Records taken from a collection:
• • • • •

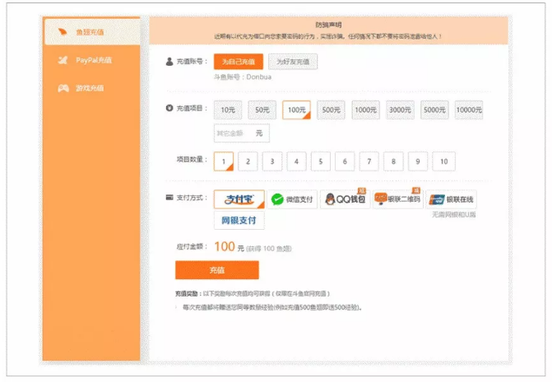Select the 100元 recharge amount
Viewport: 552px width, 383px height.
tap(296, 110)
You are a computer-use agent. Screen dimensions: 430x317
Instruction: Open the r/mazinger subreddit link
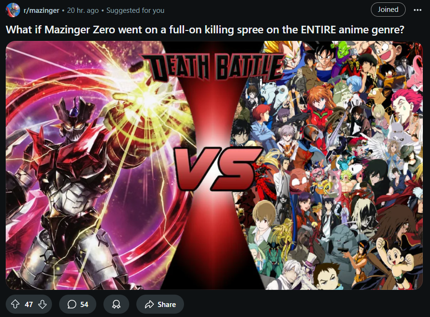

• • • • •

## BRIEF
Rewrite all of the data above, replacing "Screen dimensions" with "Display size" and keeping everything else the same. Leave the pictures out.

## RESULT BELOW
Select the 100元 recharge amount
Viewport: 552px width, 383px height.
tap(296, 110)
You are a computer-use agent. Display size: 430x317
Instruction: Open the r/mazinger subreddit link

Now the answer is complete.